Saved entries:
----------

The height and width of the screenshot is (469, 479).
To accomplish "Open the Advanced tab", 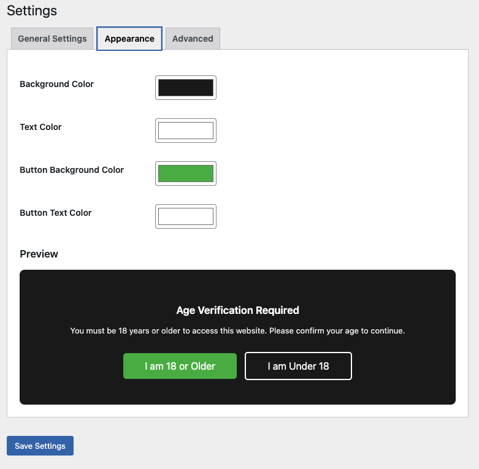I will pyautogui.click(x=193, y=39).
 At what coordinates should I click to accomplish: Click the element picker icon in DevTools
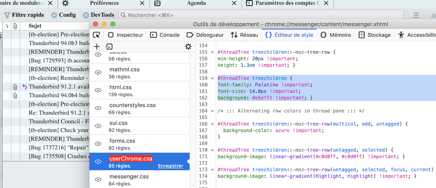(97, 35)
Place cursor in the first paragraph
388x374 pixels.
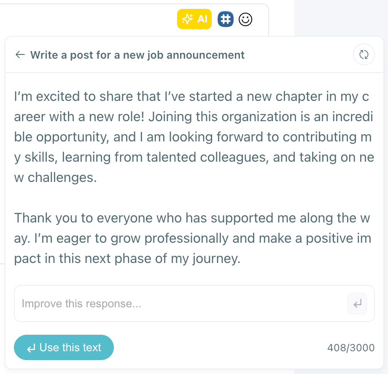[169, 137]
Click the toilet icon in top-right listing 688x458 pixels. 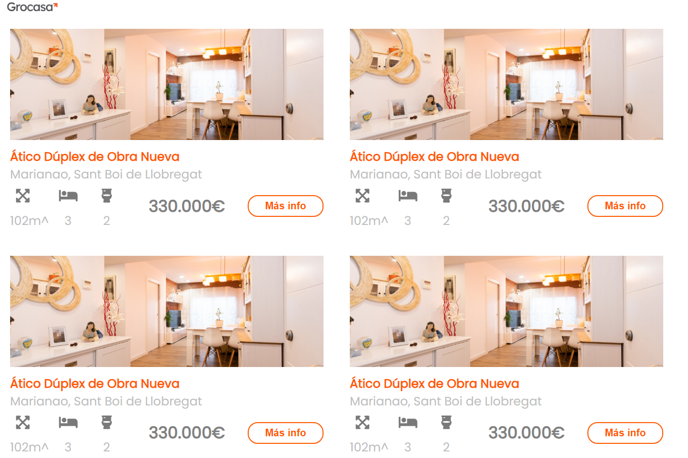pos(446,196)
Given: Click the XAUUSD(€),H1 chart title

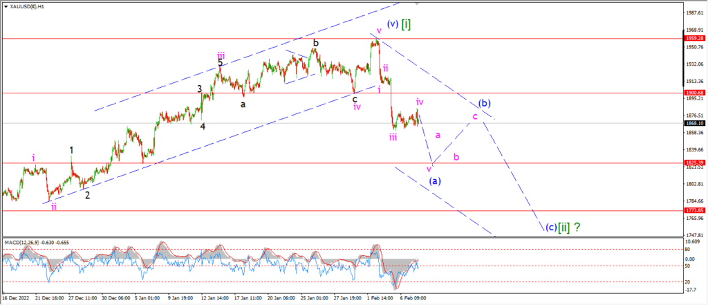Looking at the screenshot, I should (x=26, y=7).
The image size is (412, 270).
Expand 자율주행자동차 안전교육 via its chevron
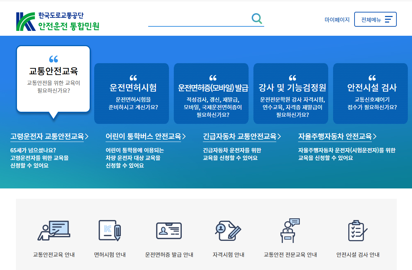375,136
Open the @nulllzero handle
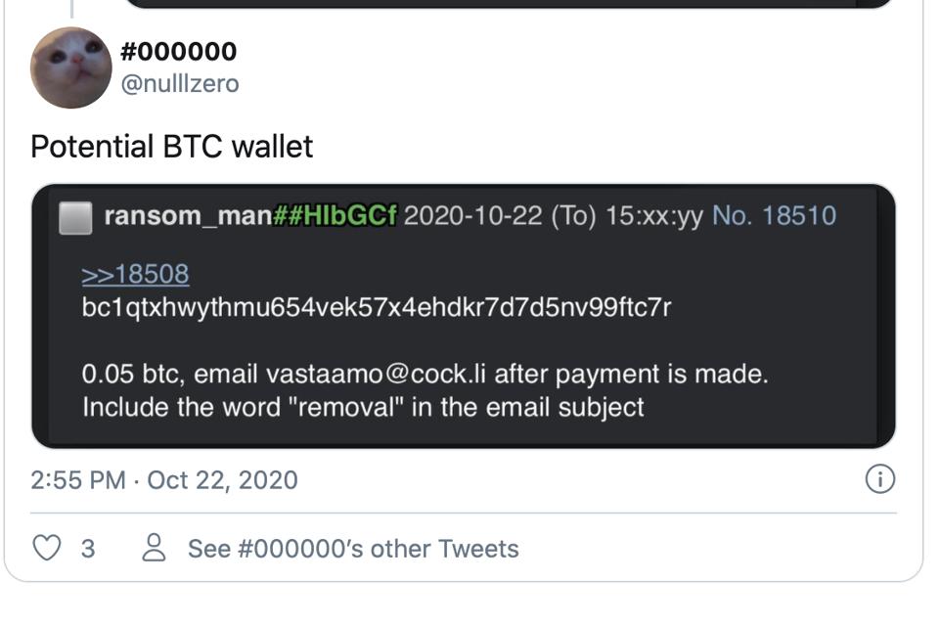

----------

* _Your instructions_
Copy nothing outside the span: please output the lines from the one with "Expand 자율주행자동차 안전교육 via its chevron" through the end of the entries above, and skip the pictures.

* _Reply to the task_
Expand 자율주행자동차 안전교육 via its chevron
375,136
Open the @nulllzero handle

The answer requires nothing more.